United States Court of Appeals
For the First Circuit
No. 00-2200
UNITED STATES OF AMERICA,
Appellee,
v.
WALTER J. MOLAK, JR.,
Defendant, Appellant.
APPEAL FROM THE UNITED STATES DISTRICT COURT
FOR THE DISTRICT OF RHODE ISLAND
[Hon. Ernest C. Torres, U.S. District Judge]
Before
Selya, Circuit Judge,
Stahl, Senior Circuit Judge,
and Lynch, Circuit Judge.
Michael J. Lepizzera, Jr. on brief for appellant.
Margaret E. Curran, United States Attorney, Donald C.
Lockhart and Terrence P. Donnelly, Assistant United States
Attorneys, on brief for appellee.
January 9, 2002
SELYA, Circuit Judge. Lawyers can — and often do —
wrangle over the meaning of even the most pedestrian language.

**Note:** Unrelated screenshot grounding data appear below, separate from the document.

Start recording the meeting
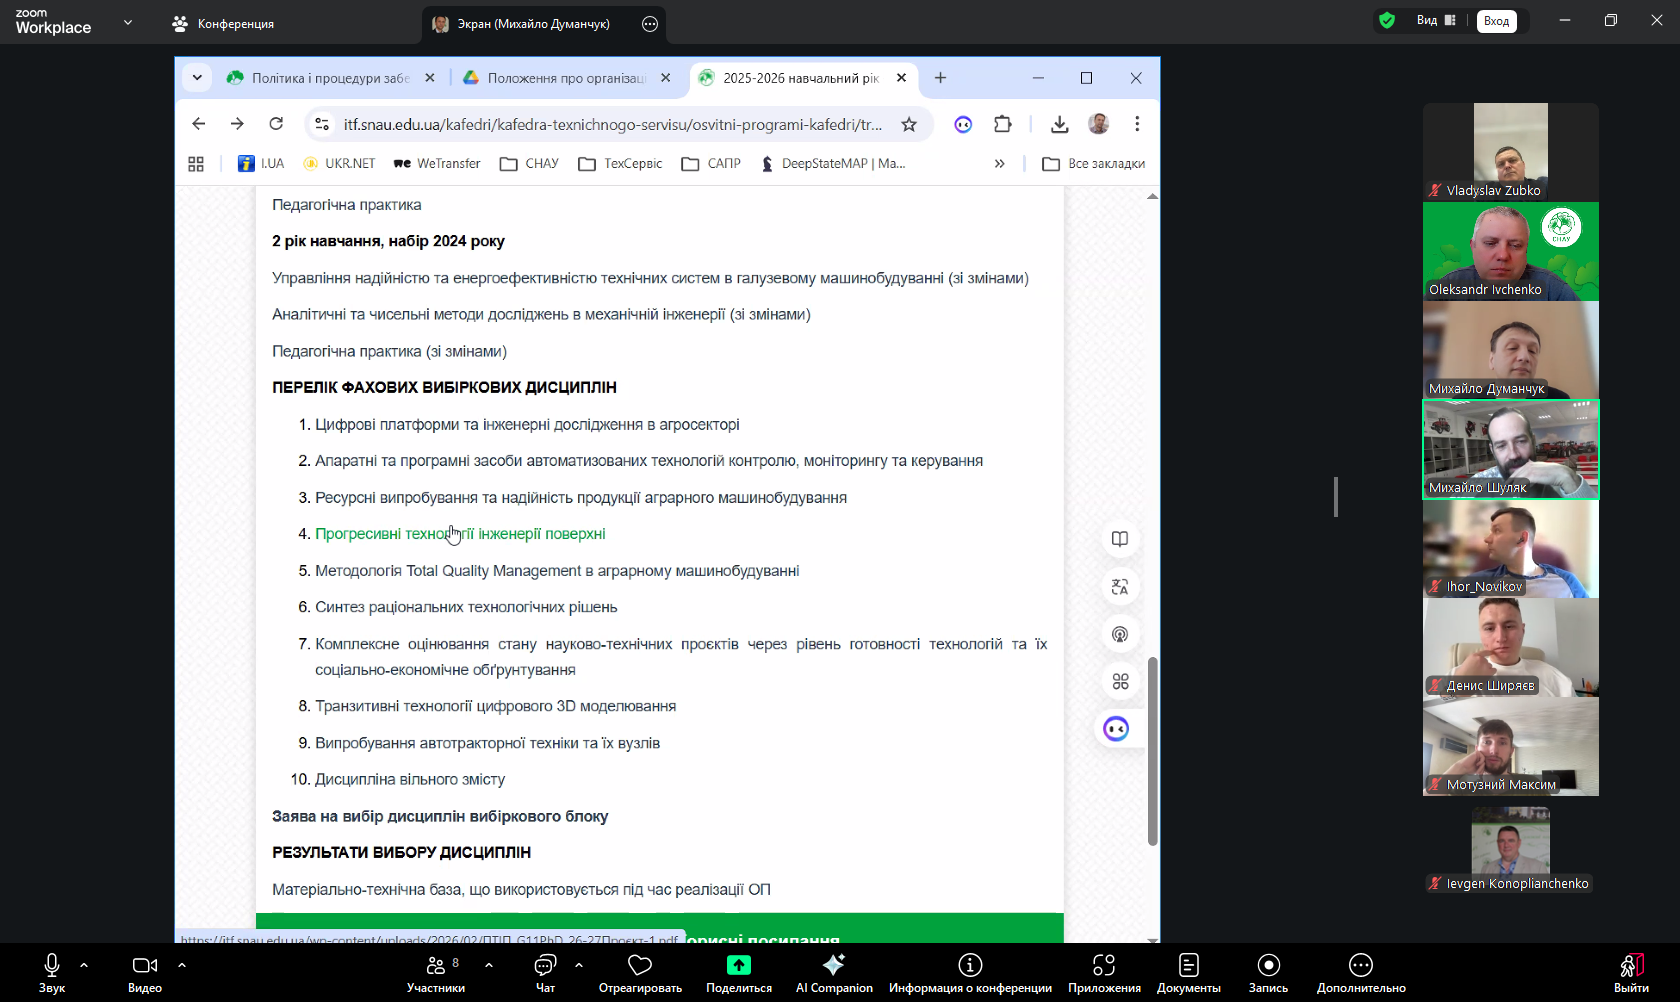The image size is (1680, 1002). tap(1268, 972)
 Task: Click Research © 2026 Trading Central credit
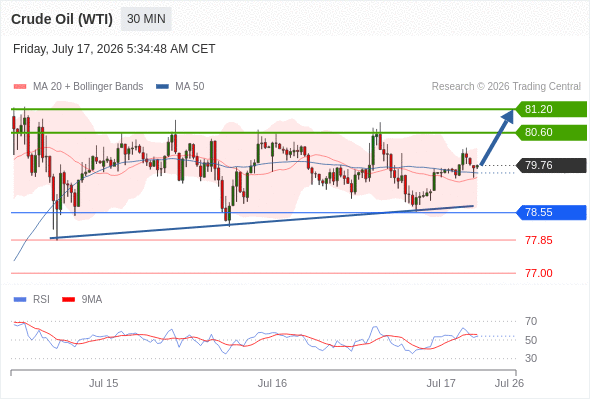(506, 87)
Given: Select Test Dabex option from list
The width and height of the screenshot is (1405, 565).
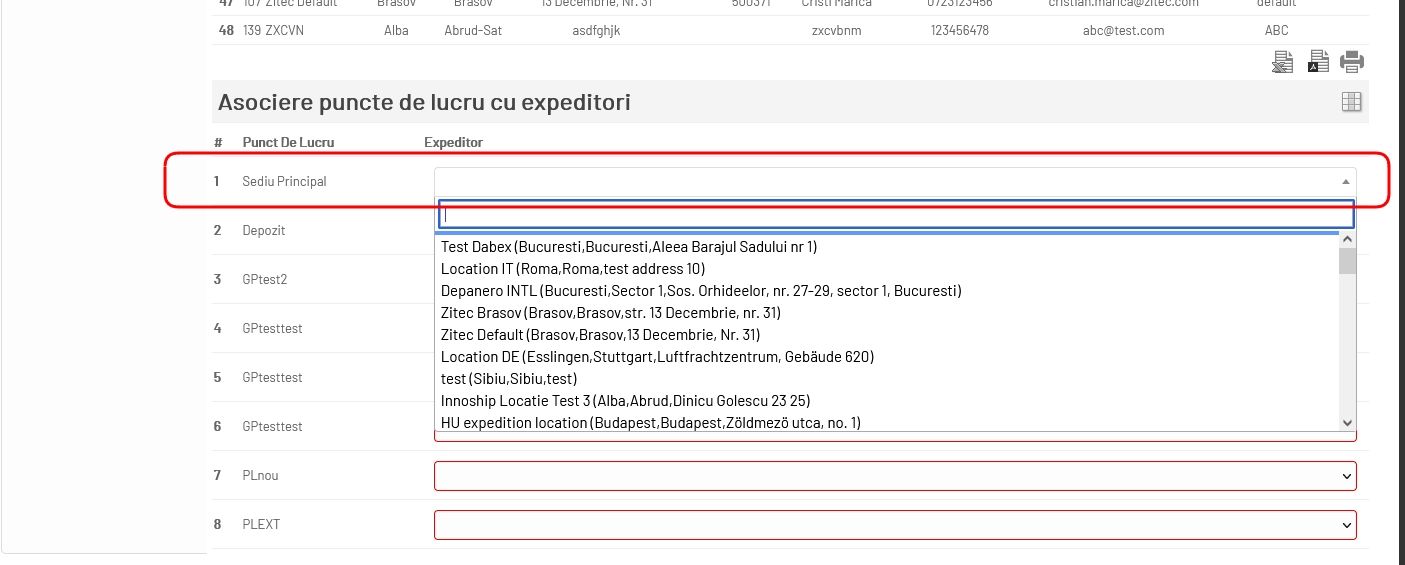Looking at the screenshot, I should point(629,247).
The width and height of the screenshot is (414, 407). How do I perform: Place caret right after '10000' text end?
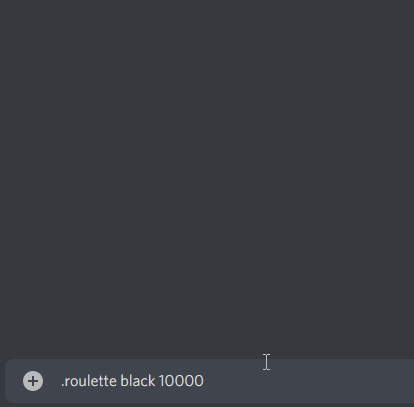pos(204,381)
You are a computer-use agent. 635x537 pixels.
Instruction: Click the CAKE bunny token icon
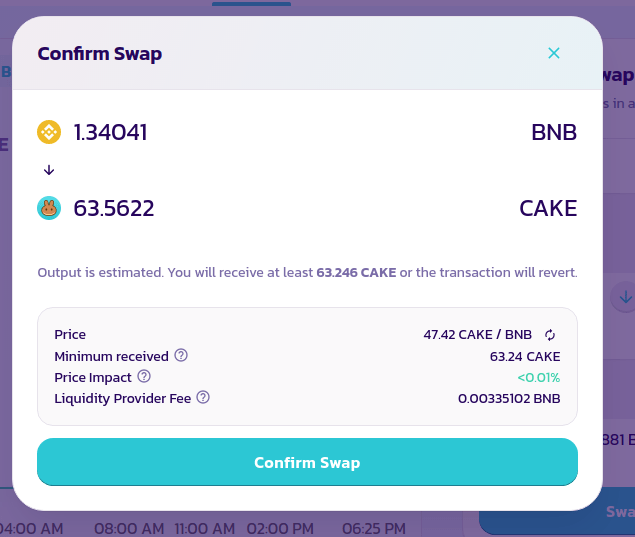[49, 208]
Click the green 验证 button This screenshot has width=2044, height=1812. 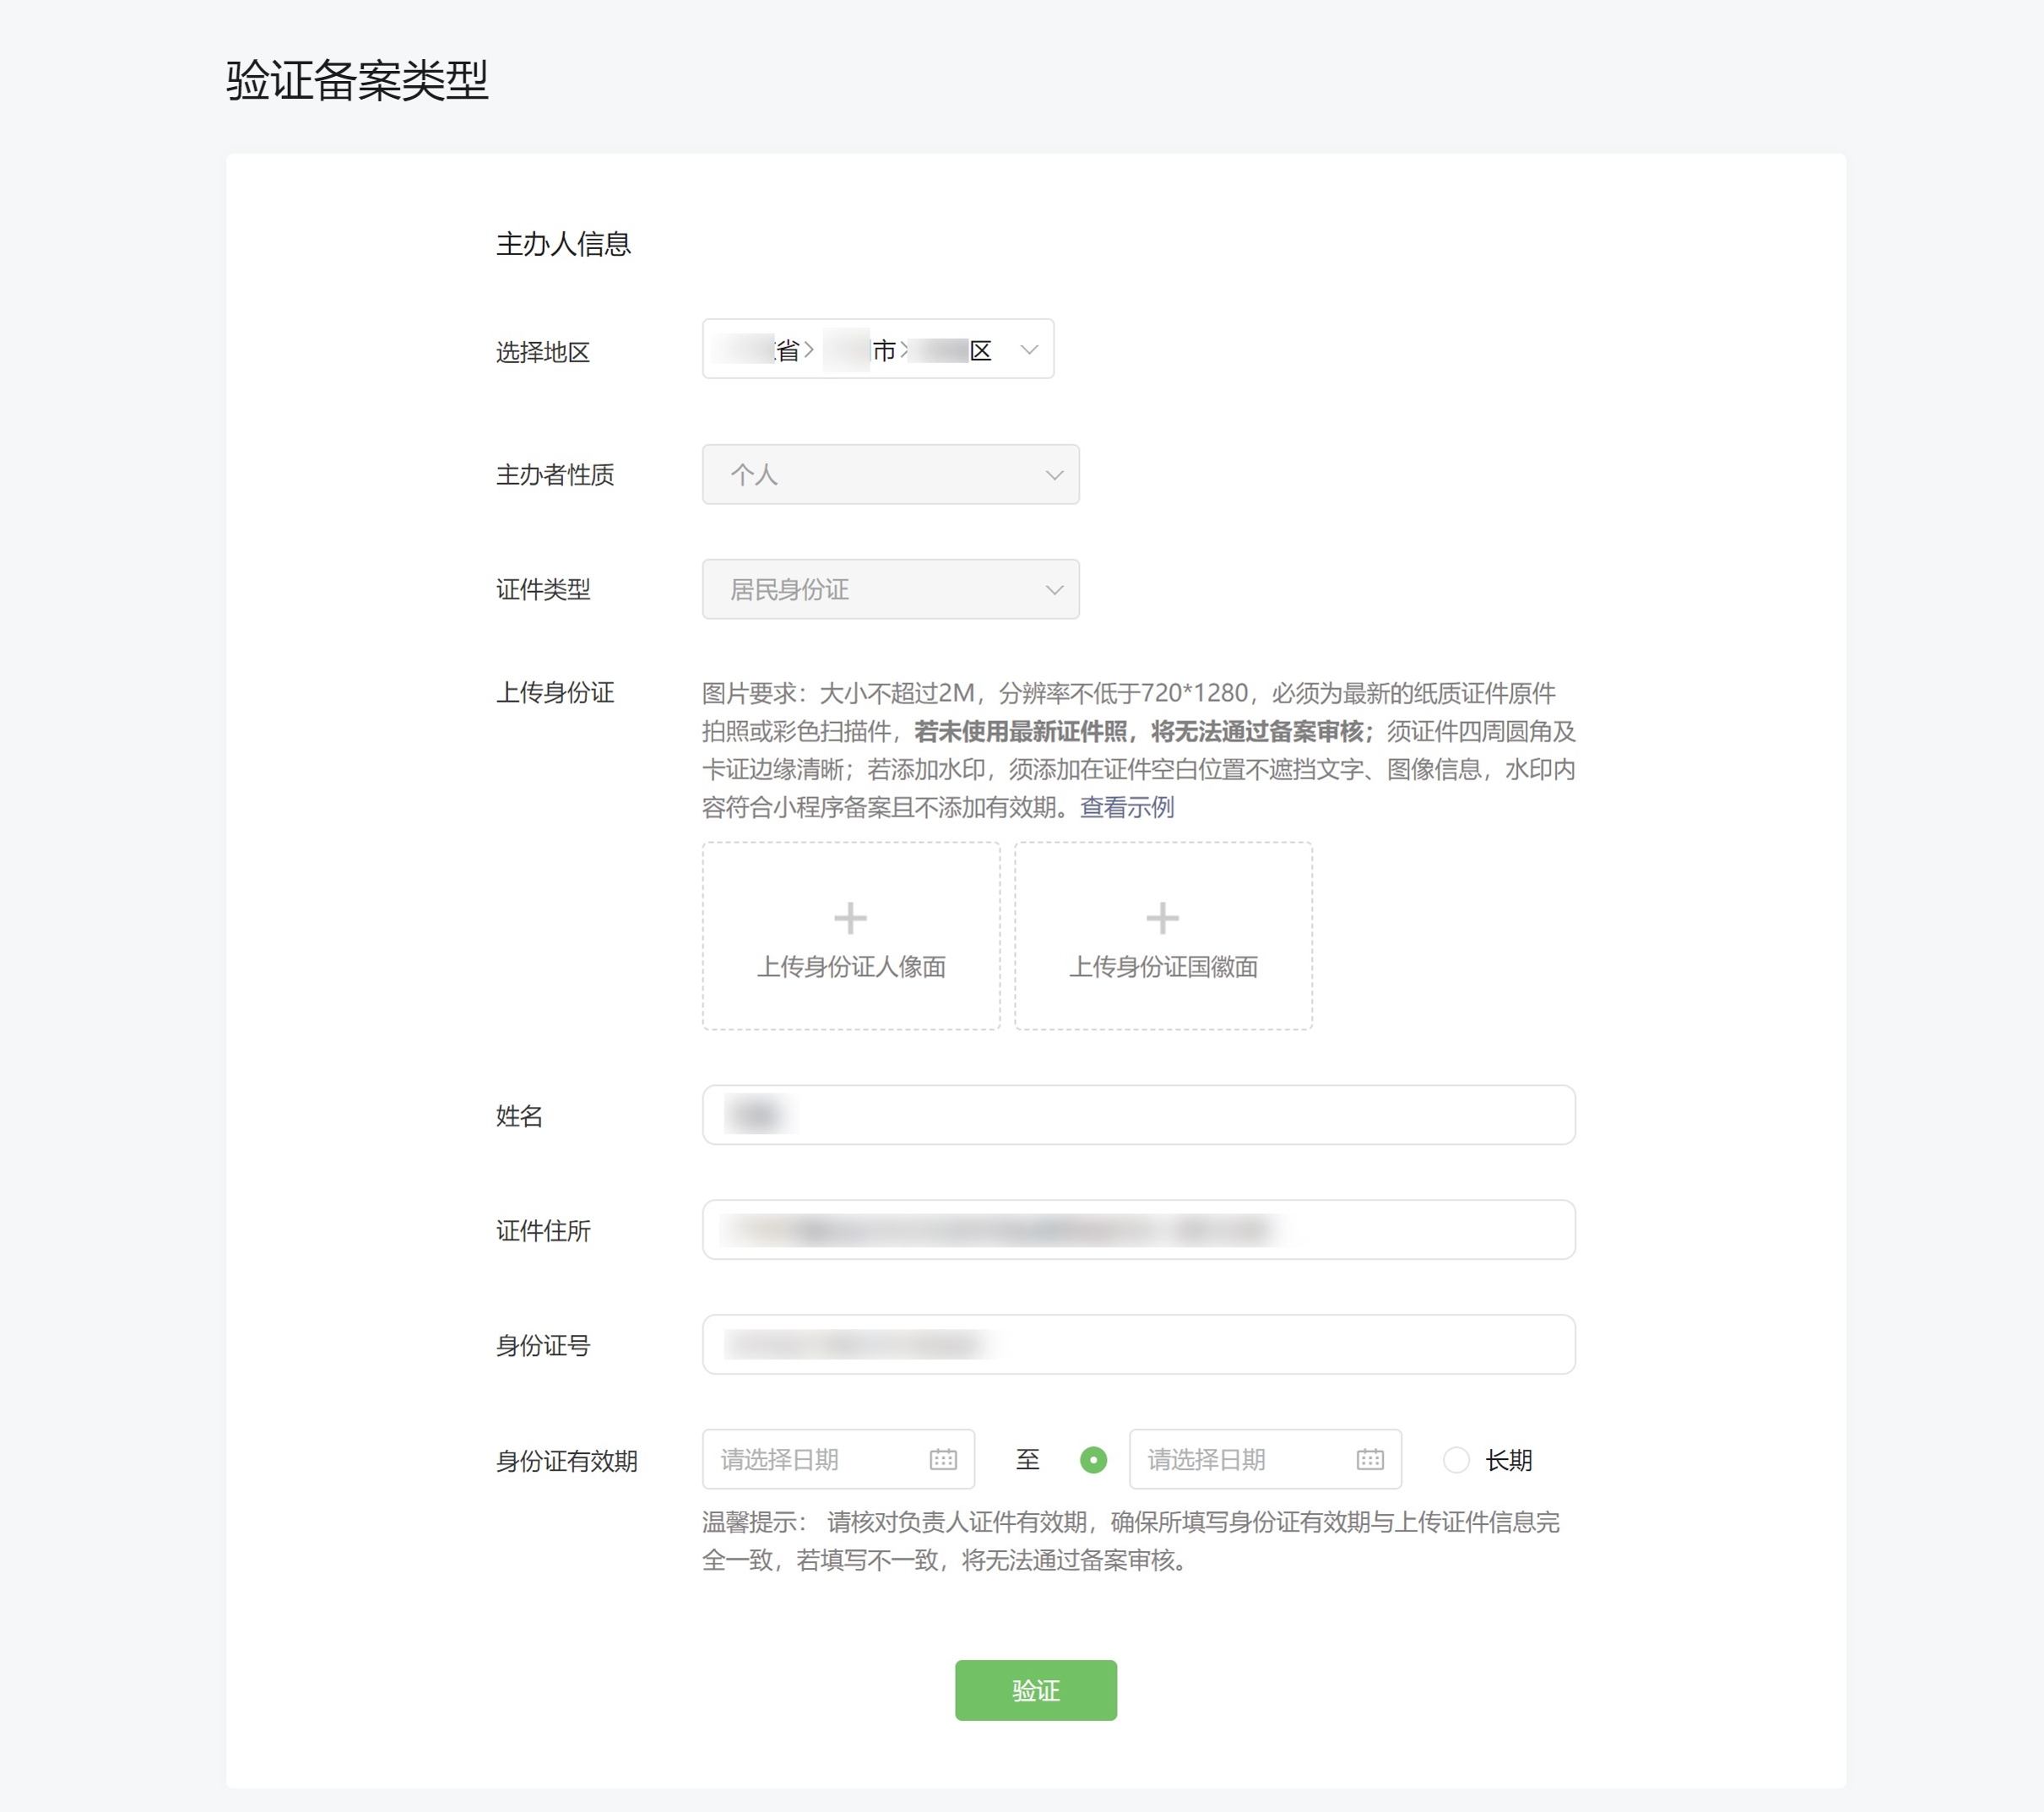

So it is here: the appellant insists that the term "child," as
used in the Child Support Recovery Act, 18 U.S.C. § 228 (1994 &
Supp. V 1999) (the Act), encompasses only persons under 18 years
of age. For its part, the government advocates a less
restrictive definition. Writing on a pristine page — no federal
appellate court has heretofore construed the meaning of the
disputed term — we reject the appellant's cramped construction
and affirm the judgment below.
The facts are for all practical purposes conceded.
Defendant-appellant Walter J. Molak, Jr. married Dorothy Caron
in 1962. The couple had two sons (born in 1966 and 1969,
respectively), but no long-term future; divorce proceedings
commenced in 1972. The next year, the Rhode Island Family Court
entered a final decree that incorporated the terms of a property
settlement agreement and dissolved the marriage. Pertinently,
the property settlement agreement obligated the appellant to pay
child support of $30 per child per week and to assume
responsibility for "the continuing education of the said minor
children . . . including their college fees."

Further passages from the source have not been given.